Is a specialization implicitly instantiated if it has already been implicitly instantiated?

10
votes

The question in the title is clear enough. To be more specific, consider the following example:

#include <type_traits>

template <typename T>
struct is_complete_helper {
    template <typename U>
    static auto test(U*)  -> std::integral_constant<bool, sizeof(U) == sizeof(U)>;
    static auto test(...) -> std::false_type;
    using type = decltype(test((T*)0));
};

template <typename T>
struct is_complete : is_complete_helper<T>::type {};

// The above is an implementation of is_complete from https://stackoverflow.com/a/21121104/5376789

template<class T> class X;

static_assert(!is_complete<X<char>>::type{}); 
// X<char> should be implicitly instantiated here, an incomplete type

template<class T> class X {};

static_assert(!is_complete<X<char>>::type{}); // #1

X<char> ch; // #2

This code compiles with GCC and Clang.

According to [temp.inst]/1:

Unless a class template specialization has been explicitly instantiated or explicitly specialized, the class template specialization is implicitly instantiated when the specialization is referenced in a context that requires a completely-defined object type or when the completeness of the class type affects the semantics of the program.

X<char> is implicitly instantiated due to static_assert(!is_complete<X<char>>::type{}), which generates an incomplete type.

Then, after the definition of X, #1 suggests that X<char> is not instantiated again (still incomplete) while #2 suggests that X<char> is indeed instantiated again (becomes a complete type).

Is a specialization implicitly instantiated if it has already been implicitly instantiated?
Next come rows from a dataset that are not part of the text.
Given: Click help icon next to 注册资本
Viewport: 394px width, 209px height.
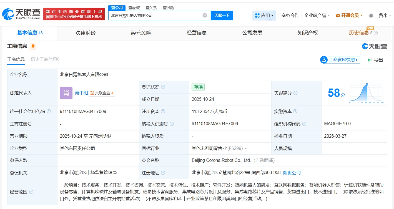Looking at the screenshot, I should (163, 112).
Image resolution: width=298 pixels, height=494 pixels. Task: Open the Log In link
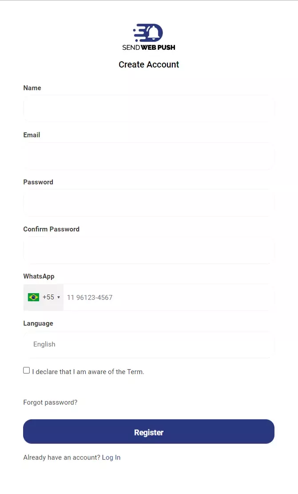pos(111,458)
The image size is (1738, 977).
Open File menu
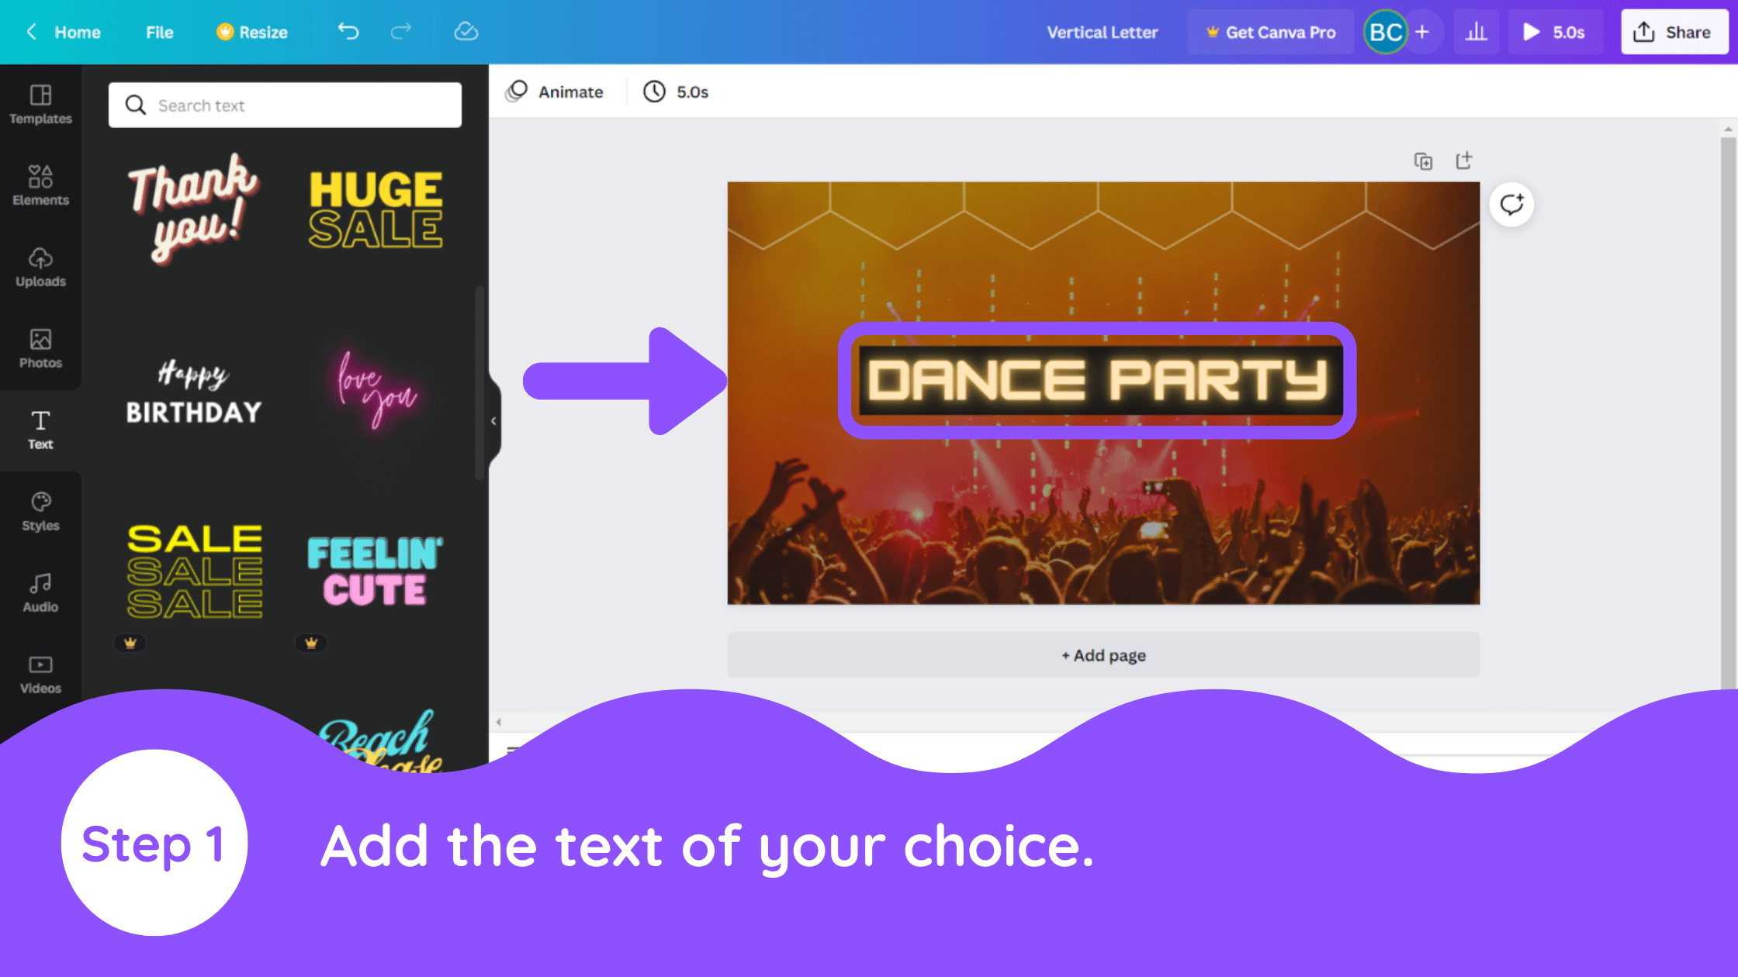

Why is there a difference between #1 and #2?

An interpretation from the standard is welcome.

1
c++templateslanguage-lawyertemplate-instantiationimplicit-instantiation
IIRC, this breaks the odr.YSC
@YSC Do you mean #1 and #2 break the odr? But it is so common that a specialization is referred to multiple times...xskxzr
I was wrong, it would have break the odr if multiple TU were involed, as per [temp.point]/8.YSC
I think the program is ill formed NDR as is_complete<X<char>>::type depends of instantiation point (including EOF one).Jarod42
@Jarod42 - The EOF one is only for functions. Classes have only a single POI.StoryTeller - Unslander Monica

1 Answers

4
votes

Is a specialization implicitly instantiated if it has already been implicitly instantiated?

No. According to [temp.point]/8:

A specialization for a class template has at most one point of instantiation within a translation unit.

x<char> need only be instantiated once, and it's not when it's named in the first static assertion, only before ch. But, [temp.point]/8 also says

A specialization for a function template, a member function template, or of a member function or static data member of a class template may have multiple points of instantiations within a translation unit, and in addition to the points of instantiation described above, for any such specialization that has a point of instantiation within the translation unit, the end of the translation unit is also considered a point of instantiation. [...] If two different points of instantiation give a template specialization different meanings according to the one-definition rule, the program is ill-formed, no diagnostic required.

And is_complete_helper::test is a member function template whose declaration is instantiated before the static assertion. So it must also have an instantiation at the end of the TU. Where it will likely give a different result. So this trait is depending on an ill-formed NDR construct.